- [WHAT YOU NEED TO DO]
(a) Please rewrite the hearing transcript from "OPENING STATEMENT OF" through "million Americans with disabilities.", using "forefront" in place of "vanguard".
(b) According to the hearing transcript, in what year did Congress adopt section 504 of the Rehabilitation Act?
(c) Continue the hearing transcript on disability discrimination from the point where it ends.

- [PROVIDED TEXT]
──────────

The Task Force is gathering evidence of discrimination against disabled Americans, and is seeking examples of successful local, state, national and international efforts to overcome barriers to self-realization.of disabled people. It is also recommending options for short and long-term actions relating to Congress, the Executive Branch, and the public. "The information collected by the Task Force will be invaluable to my Subcommittee and to Congress as a whole, as we consider this and subsequent legislation to implement the integration of disabled Americans into the productive mainstream of society," says Congressman Owens.

OPENING STATEMENT OF SENATOR HARKIN Senator HARKIN (presiding]. Thank you very much, Congressman Owens.

Again, I want to welcome all of you here. I want to also welcome my colleagues here. I would say without hesitation that you see in front of you really the vanguard in the Congress of those who care about and fight for Americans with disabilities. Senator Kennedy, Congressman Coelho, Congressman Owens, Senator Weicker, and Congressman Jeffords. I am really proud that you are all here.

We are holding this joint hearing on the pervasive problem of discrimination in our Nation against Americans with disabilities. This hearing will go down, I believe, in history as another significant step in Congress' effort to ensure equal opportunity for our 42 million Americans with disabilities.

People with disabilities, like racial and ethnic minorities and women, are entitled to obtain a job, enter a restaurant or hotel, ride a bus, listen to and watch the TV, use the telephone, and use public services free from invidious discrimination and free from po lices that exclude them solely on the basis of their disability. Every American must be guaranteed genuine opportunities to live their lives to the maximum of their potential.

Almost a quarter of a century ago, Congress took the historic step of passing the Civil Rights Act of 1964 which, among other things, bars discrimination against persons on the basis of race, color, and national origin by recipients of Federal aid, and in such areas as employment and public accommodations. Americans with disabilities were not protected by this landmark legislation.

In 1968, the Congress and the President took another historic step when it passed the fair housing legislation barring discrimination in housing. Once again, people with disabilities were not extended protections by this legislation.

In 1973, some 15 years ago, the Congress finally adopted section 504 of the Rehabilitation Act, which prohibits discrimination on the basis of handicaps. However, this legislation only prohibits discrimination by recipients of Federal aid. It does not cover discrimination by private employers; nor does it prohibit discrimination in public accommodations.

──────────

- [INFORMATION SUPPLIED]
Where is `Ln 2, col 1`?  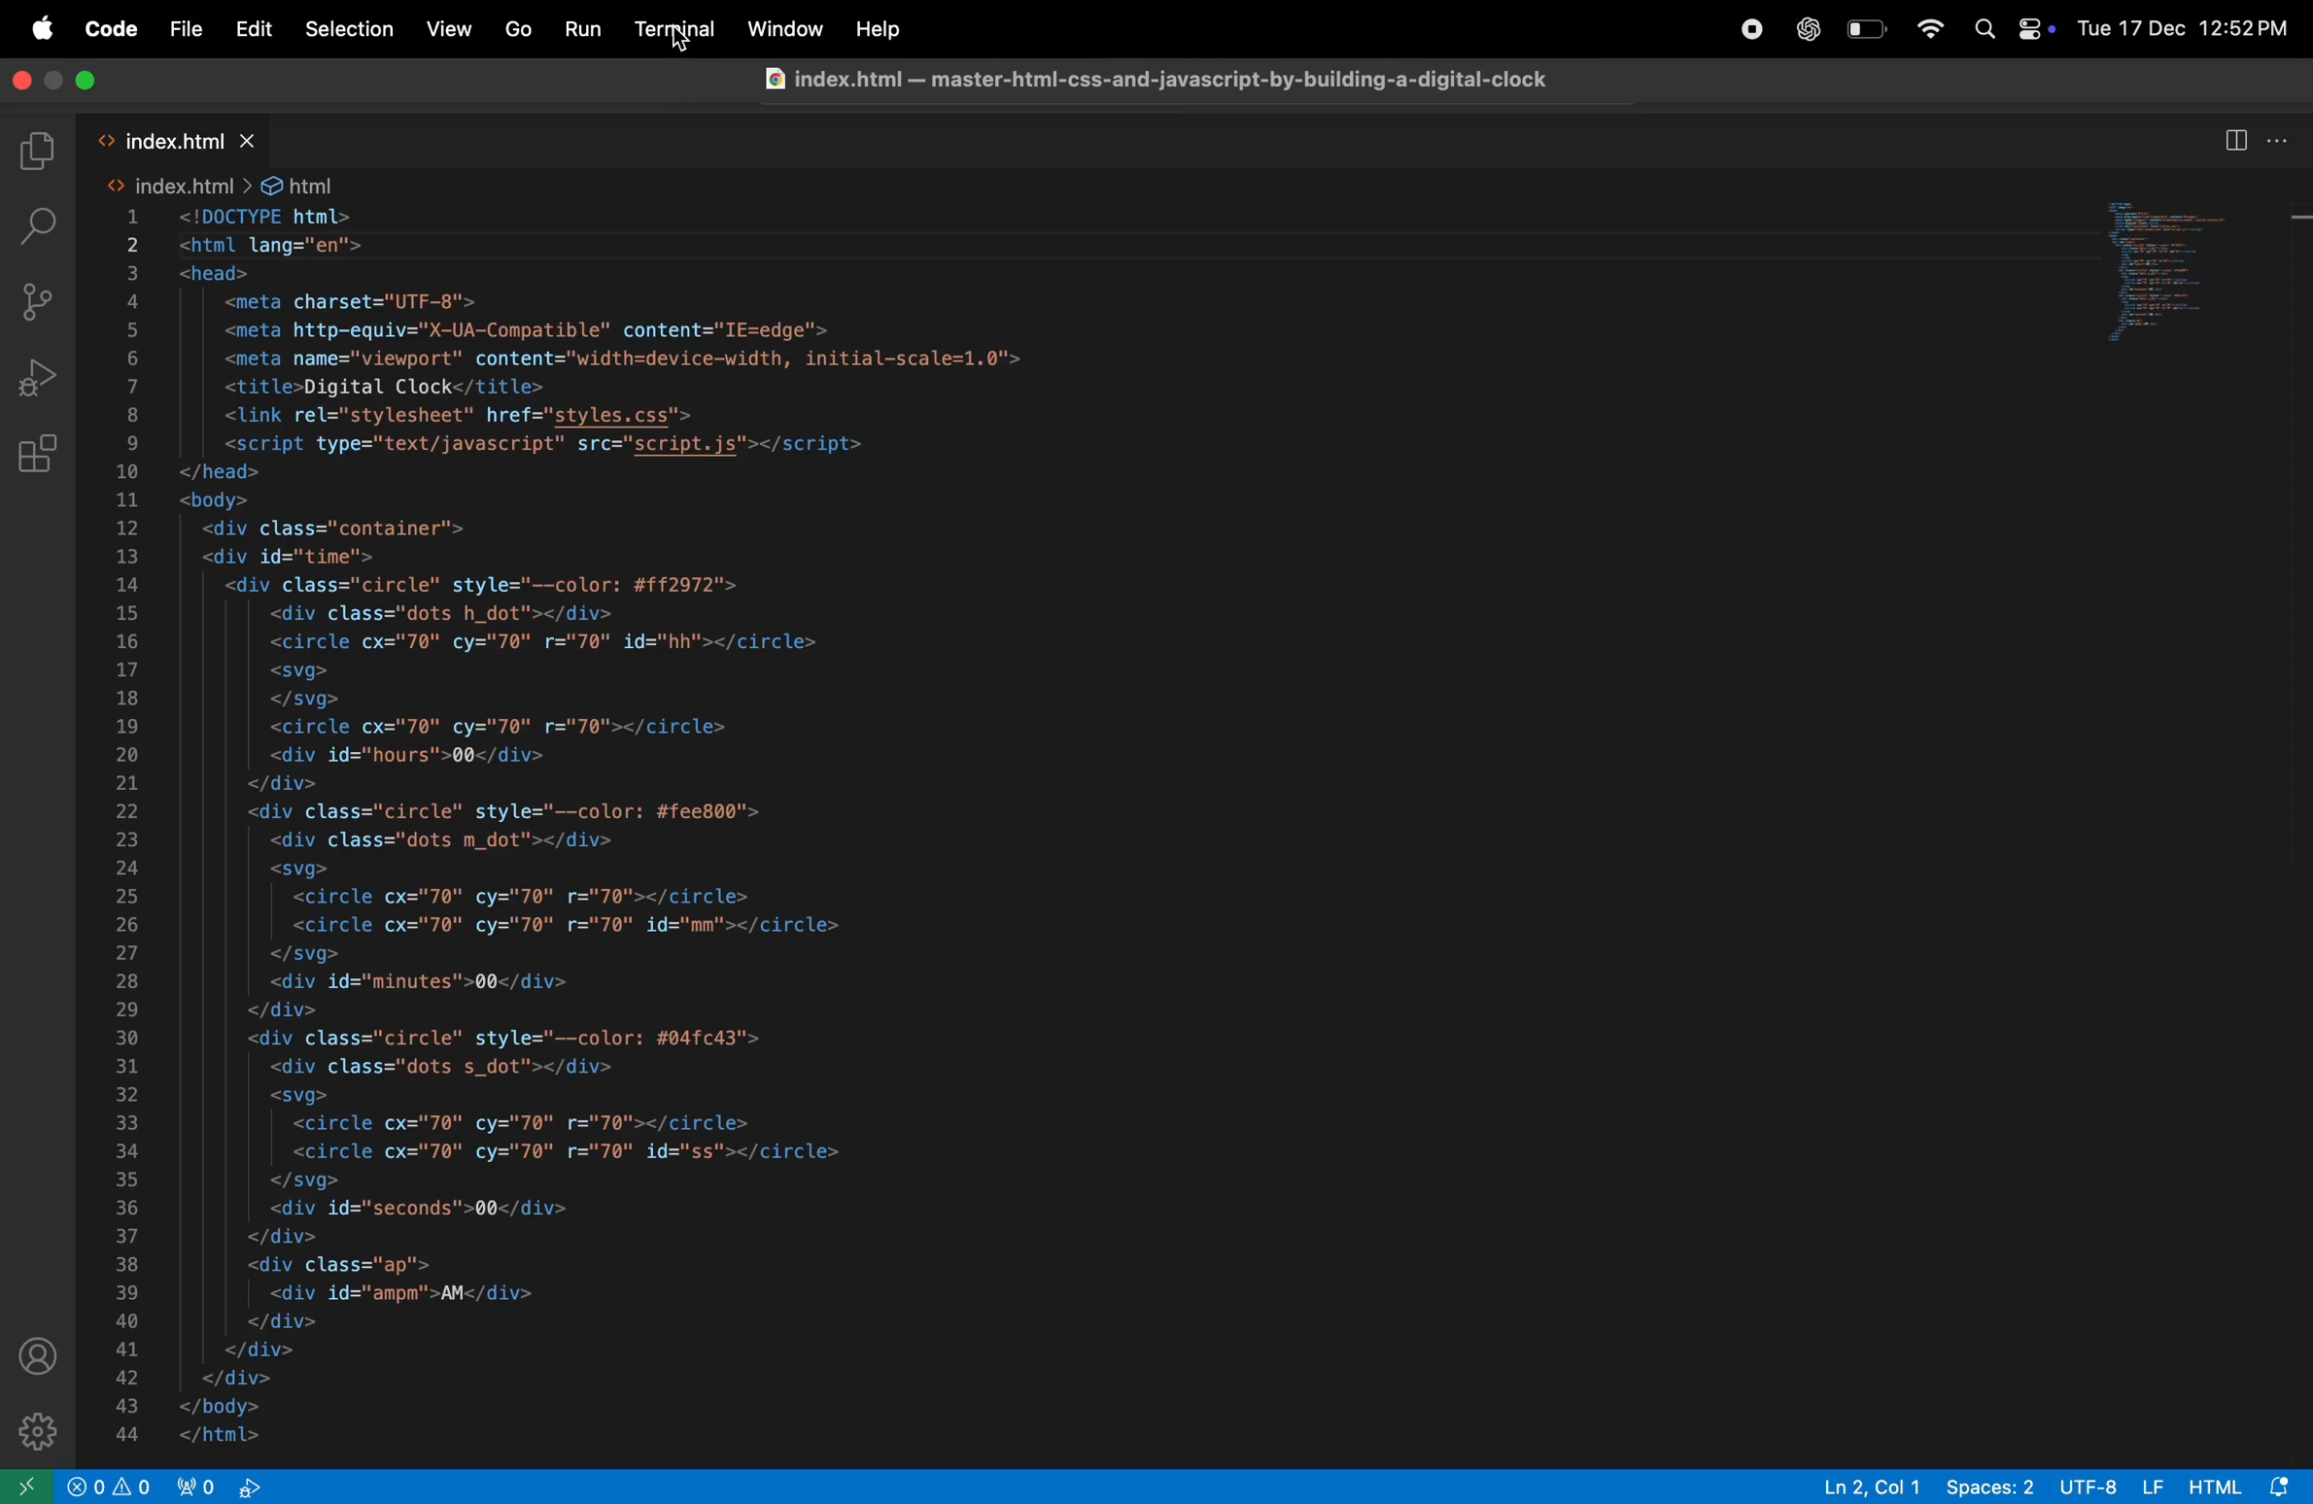 Ln 2, col 1 is located at coordinates (1871, 1486).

──────────

- [ANSWERS FOR THE TASKS]
(a)
OPENING STATEMENT OF SENATOR HARKIN Senator HARKIN (presiding]. Thank you very much, Congressman Owens.

Again, I want to welcome all of you here. I want to also welcome my colleagues here. I would say without hesitation that you see in front of you really the forefront in the Congress of those who care about and fight for Americans with disabilities. Senator Kennedy, Congressman Coelho, Congressman Owens, Senator Weicker, and Congressman Jeffords. I am really proud that you are all here.

We are holding this joint hearing on the pervasive problem of discrimination in our Nation against Americans with disabilities. This hearing will go down, I believe, in history as another significant step in Congress' effort to ensure equal opportunity for our 42 million Americans with disabilities.

(b) 1973

(c)
Thus, today under our Nation's civil rights laws, an employer can no longer say to a prospective employee, “I will not hire you because of the color of your skin, or because you are a woman, or because you are Jewish.” If they did, a person could march over to the courthouse, file a law suit, win, and collect damages and attorney's fees.

Yet, to this day, nothing prevents an employer or an owner of a hotel or restaurant from excluding Americans with disabilities. The courthouse door is still closed to Americans with disabilities.

On April 28 of this year, several Senators and Representatives introduced the Americans With Disabilities Act of 1988 and took the first step in opening up the courthouse door to Americans with disabilities. The Americans With Disabilities Act prohibits discrimination against persons with disabilities in areas of employment, public accommodations, transportation, communications, and public services.

It is my expectation that this legislation will become the law of the land during the 101st Congress. However, the road to enactment will be filled with potholes and roadblocks. But if we stick to gether as a community, and we work with the groups representing employers and the hotel, restaurant, communications, and transportation industries, I believe we can succeed.

We have momentum on our side. When this Administration vetoes the Civil Rights Restoration Act, this Congress overrode it overwhelmingly. When the Fair Housing Act Amendments came before the Congress, we worked closely with the realtors and the homebuilders. We put together a broadbased coalition to get this passed. Again, overwhelmingly, we did it.

We can do the same with the Americans With Disabilities Act. It is good legislation, important legislation, needed legislation, and it is the right thing to do. Almost a quarter century after the passage of the Civil Rights Act of 1964, it is long overdue. (The prepared statement of Senator Harkin follows:)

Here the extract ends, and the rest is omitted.